How do you do multivariate integration by substitution with different dimensions?
I am reading a paper doing this change of variable with $x,t \in \mathbb{R}^n$:
$$ \frac{1}{(2 \pi)^{n / 2}} \int_{\mathbb{R}^n}\|(x-t)\|_2 \exp \left(-\frac{1}{2}\|x-t\|_2^2\right) d t \\ $$ to $$ \frac{1}{\sqrt{2 \pi}} \int_{-\infty}^{+\infty}|s| \exp \left(-\frac{1}{2} s^2\right) d s $$
To my understanding, $s(x,t)=\|x-t\|_2^2$, $s:\mathbb{R}^n \times \mathbb{R}^n \rightarrow \mathbb{R}$.
Two sources of confusion:
- For integration by substitution, I need $|det(J)|=|det(\nabla_t^Ts)|$, but $\nabla_t^Ts$ is not square and thus the determinant doesnt exist.

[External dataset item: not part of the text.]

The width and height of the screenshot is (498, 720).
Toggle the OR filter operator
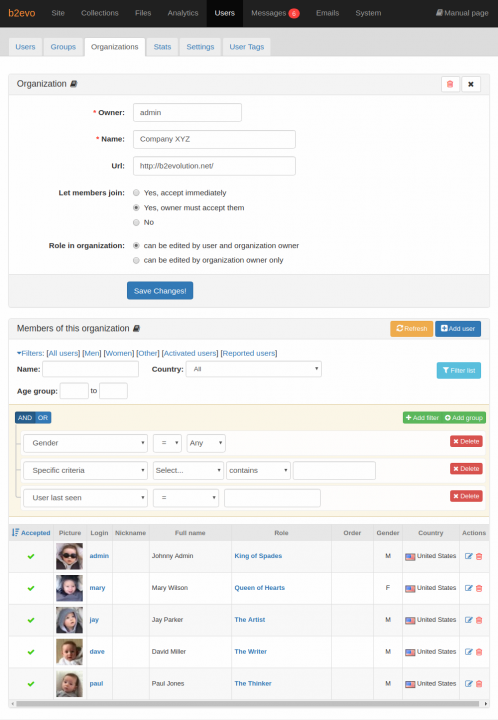click(43, 418)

- Wiki says that $s$ needs to be injective, which it isn't.
Question:
How do I get from the first to the second line?
I have to say, I’m not sure how they arrived at the final integral because the initial integral, call it $I_n$, depends on $n$ non-trivially (as shown below) whereas the final integral doesn’t.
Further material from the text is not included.